##### TEXT BLOCK
While I have a yard haunt, all of my scares and "business" is generated on the porch and right in front of the porch. This year I talked to people (from the porch) as they approached, trying to get them to slow down and LOOK at stuff, or to stop and beware coming up on porch. It worked great. When you have a small area to launch the scares, a good script & backstory that you can share or work from goes a long way. Having a strong character the kids interact with is really the cherry on top of the haunt. 
I can't wait to see what you come up with. Sounds good!


----------



## fick209 (Aug 31, 2009)

The Chinese ghost theme sounds very interesting!


----------



## GrimmEverafter (Feb 2, 2011)

I vote the 'Old West' ghost town theme. Believe it or not, there is a lot of potential in it if done right, particularly if you have a back story to it. Usually I see something akin to the book _Desperation_ by Stephen King when I think Western Horror. I highly recommend reading it, and maybe including a few buffalo headed monsters.
##########
##### RECORDED DATA
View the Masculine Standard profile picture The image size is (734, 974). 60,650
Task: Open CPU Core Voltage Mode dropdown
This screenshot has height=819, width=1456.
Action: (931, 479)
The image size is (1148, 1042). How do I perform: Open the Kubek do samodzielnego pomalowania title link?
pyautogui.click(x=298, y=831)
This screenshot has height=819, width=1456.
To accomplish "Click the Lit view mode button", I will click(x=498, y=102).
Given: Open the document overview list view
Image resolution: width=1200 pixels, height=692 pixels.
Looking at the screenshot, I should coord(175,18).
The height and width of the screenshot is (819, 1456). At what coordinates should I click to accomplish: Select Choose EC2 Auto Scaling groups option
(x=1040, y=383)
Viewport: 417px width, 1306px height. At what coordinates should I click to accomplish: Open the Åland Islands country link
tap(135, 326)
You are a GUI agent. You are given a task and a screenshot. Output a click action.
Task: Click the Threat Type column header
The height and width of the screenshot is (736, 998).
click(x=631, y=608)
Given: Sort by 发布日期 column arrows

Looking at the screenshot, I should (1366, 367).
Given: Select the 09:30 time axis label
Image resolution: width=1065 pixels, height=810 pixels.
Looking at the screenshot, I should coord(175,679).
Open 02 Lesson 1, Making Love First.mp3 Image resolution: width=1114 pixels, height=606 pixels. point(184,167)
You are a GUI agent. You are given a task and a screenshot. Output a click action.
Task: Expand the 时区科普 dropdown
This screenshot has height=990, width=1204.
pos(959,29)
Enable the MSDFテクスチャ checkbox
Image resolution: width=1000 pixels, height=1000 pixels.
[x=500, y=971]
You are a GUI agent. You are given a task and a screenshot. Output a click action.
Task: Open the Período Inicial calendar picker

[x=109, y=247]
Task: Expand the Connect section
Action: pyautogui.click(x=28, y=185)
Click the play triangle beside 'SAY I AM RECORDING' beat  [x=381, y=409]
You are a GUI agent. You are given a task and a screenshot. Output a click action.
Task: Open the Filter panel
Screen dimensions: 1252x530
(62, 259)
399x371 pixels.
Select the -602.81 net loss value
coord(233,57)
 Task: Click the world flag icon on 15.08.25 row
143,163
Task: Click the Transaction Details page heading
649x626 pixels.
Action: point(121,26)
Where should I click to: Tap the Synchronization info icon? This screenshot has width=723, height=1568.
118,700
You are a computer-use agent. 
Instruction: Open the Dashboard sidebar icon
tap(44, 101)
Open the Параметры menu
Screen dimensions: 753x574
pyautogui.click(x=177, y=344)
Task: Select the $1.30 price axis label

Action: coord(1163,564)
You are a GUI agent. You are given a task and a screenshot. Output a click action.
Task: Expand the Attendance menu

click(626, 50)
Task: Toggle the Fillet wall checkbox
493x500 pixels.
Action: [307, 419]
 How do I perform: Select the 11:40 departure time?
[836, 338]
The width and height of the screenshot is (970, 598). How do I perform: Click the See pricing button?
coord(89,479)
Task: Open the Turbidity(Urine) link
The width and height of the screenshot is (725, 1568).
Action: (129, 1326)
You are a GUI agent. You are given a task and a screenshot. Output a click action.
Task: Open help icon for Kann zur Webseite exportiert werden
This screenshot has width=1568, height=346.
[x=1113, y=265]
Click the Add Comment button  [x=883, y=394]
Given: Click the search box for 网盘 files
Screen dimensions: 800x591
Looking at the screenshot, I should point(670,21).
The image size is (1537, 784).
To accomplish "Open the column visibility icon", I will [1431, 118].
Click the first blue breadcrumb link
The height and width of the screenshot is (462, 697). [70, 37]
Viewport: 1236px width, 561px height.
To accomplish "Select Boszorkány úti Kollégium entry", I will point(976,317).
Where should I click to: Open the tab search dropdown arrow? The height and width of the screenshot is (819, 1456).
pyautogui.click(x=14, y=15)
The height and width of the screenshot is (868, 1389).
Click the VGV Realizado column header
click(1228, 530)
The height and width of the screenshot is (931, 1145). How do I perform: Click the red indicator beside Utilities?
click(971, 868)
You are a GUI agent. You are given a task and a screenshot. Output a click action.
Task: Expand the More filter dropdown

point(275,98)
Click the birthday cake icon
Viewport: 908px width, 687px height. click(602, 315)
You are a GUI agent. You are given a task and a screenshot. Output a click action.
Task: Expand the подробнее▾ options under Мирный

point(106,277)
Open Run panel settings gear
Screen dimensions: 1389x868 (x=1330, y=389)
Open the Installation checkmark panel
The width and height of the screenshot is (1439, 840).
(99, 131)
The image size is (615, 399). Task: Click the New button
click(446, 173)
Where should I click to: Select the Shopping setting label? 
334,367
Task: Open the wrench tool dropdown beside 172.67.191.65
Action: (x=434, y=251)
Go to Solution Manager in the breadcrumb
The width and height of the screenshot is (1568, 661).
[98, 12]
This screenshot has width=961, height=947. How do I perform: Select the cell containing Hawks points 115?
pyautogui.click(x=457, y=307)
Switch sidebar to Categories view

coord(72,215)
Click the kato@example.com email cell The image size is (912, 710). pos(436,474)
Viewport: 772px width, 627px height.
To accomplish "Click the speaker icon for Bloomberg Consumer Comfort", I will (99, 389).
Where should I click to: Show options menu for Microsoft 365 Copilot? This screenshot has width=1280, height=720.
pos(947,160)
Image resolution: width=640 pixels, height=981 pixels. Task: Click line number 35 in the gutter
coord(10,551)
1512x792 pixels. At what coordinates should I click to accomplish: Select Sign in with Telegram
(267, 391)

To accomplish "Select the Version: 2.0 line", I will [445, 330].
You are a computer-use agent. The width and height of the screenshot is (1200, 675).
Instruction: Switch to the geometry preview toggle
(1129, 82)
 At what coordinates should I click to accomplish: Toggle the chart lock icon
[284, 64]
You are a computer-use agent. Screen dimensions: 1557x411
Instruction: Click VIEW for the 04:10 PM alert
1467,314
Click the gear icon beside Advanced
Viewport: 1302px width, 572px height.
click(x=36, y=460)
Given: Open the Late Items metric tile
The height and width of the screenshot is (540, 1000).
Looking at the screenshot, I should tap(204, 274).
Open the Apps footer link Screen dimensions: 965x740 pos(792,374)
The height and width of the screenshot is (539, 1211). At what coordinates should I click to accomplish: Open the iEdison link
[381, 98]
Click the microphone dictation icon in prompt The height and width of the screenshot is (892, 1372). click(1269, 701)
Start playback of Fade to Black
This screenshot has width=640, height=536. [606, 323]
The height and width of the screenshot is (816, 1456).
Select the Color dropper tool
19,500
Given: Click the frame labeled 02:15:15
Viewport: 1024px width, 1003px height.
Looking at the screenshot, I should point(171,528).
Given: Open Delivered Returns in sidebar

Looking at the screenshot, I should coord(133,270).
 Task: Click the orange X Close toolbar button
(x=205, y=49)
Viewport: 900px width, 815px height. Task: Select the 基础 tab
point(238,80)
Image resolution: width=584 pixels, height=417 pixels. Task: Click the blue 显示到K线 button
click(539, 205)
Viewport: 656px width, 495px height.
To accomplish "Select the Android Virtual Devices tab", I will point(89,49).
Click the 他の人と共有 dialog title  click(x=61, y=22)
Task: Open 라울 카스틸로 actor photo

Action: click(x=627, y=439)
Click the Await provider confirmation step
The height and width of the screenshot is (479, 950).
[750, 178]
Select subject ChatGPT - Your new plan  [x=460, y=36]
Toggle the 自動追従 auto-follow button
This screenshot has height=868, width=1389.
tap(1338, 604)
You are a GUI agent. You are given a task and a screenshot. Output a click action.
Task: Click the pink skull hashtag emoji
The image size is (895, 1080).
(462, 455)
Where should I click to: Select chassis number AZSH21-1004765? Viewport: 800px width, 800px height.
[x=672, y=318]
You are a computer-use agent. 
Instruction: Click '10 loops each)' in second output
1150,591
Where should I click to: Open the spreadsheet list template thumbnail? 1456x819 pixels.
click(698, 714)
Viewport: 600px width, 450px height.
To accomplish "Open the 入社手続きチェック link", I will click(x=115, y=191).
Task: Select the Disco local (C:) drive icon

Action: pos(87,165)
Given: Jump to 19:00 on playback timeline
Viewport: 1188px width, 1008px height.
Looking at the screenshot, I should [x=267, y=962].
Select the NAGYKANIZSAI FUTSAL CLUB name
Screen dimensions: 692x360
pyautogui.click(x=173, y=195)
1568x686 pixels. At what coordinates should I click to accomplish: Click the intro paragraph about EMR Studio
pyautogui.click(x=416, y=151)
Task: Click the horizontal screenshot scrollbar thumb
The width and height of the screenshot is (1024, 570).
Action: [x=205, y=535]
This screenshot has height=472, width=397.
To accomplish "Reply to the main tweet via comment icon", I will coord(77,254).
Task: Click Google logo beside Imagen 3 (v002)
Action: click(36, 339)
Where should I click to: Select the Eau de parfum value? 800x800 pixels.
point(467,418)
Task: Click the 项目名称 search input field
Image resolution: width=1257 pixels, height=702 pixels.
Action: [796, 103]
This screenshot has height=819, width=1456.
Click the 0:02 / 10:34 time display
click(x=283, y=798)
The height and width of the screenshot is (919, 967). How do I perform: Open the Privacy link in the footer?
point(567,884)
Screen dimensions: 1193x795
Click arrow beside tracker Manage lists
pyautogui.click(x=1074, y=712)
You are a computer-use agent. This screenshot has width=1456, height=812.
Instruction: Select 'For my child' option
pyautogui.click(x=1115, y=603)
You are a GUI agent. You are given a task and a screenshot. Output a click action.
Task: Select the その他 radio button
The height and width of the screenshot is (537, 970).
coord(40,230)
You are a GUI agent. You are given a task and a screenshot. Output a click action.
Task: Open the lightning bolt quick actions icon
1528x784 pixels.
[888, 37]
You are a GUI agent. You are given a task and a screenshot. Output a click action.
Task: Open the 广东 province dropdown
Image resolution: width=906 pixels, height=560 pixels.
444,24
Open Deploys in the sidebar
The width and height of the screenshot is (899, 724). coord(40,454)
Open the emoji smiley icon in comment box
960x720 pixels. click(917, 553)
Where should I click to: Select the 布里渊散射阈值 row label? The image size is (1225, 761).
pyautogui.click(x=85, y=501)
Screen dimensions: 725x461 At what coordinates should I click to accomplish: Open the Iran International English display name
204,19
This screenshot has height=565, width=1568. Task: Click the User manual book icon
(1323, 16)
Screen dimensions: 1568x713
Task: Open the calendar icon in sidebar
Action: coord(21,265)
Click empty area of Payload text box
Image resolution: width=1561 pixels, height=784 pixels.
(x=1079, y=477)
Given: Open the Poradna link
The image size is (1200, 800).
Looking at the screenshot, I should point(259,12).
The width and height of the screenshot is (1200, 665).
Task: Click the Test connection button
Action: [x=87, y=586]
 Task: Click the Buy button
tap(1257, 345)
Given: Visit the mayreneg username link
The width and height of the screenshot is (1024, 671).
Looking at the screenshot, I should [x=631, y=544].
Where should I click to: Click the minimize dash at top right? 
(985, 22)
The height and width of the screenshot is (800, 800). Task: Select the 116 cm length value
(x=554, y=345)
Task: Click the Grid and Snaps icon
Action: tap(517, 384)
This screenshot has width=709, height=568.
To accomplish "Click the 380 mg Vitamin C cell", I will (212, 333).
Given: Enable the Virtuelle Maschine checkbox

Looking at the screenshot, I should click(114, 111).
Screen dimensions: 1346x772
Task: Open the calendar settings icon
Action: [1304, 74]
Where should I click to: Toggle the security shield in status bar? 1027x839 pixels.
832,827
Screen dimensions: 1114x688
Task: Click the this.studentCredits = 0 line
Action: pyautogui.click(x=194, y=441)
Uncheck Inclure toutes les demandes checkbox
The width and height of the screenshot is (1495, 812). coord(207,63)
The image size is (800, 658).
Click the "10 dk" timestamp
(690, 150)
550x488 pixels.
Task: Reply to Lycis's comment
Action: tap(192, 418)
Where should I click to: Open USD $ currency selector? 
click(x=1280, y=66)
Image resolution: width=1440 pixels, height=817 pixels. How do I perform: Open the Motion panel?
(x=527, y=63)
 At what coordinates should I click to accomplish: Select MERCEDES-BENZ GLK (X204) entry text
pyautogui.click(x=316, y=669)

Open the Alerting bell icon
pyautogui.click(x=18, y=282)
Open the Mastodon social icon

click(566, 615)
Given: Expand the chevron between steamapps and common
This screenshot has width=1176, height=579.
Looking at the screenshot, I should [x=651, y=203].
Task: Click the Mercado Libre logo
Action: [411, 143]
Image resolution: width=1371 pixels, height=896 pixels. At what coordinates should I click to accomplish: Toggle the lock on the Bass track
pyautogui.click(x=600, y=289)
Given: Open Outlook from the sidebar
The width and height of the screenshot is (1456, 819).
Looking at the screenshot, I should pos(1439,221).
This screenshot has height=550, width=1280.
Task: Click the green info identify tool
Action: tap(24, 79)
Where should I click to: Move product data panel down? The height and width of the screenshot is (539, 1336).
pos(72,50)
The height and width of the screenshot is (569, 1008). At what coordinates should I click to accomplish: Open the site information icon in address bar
##########
> **PROBLEMS TO SOLVE**:
[1] Decide whether each statement agrees with the forum thread on haunt themes, answering yes or no and quoting the words of the thread that decide it. (a) The first poster spoke to people from the porch as they approached. (b) fick209 calls the Old West theme very interesting. (c) GrimmEverafter recommends reading _Desperation_.
[2] Rewrite the passage of the forum thread on haunt themes between "I vote the 'Old" and "buffalo headed monsters.", inclusive, putting "skeleton cowboys" in place of "buffalo headed monsters".

> **ANSWERS BELOW**:
[1]
(a) Yes: "This year I talked to people (from the porch) as they approached"
(b) No: "The Chinese ghost theme sounds very interesting!"
(c) Yes: "I highly recommend reading it"

[2]
I vote the 'Old West' ghost town theme. Believe it or not, there is a lot of potential in it if done right, particularly if you have a back story to it. Usually I see something akin to the book _Desperation_ by Stephen King when I think Western Horror. I highly recommend reading it, and maybe including a few skeleton cowboys.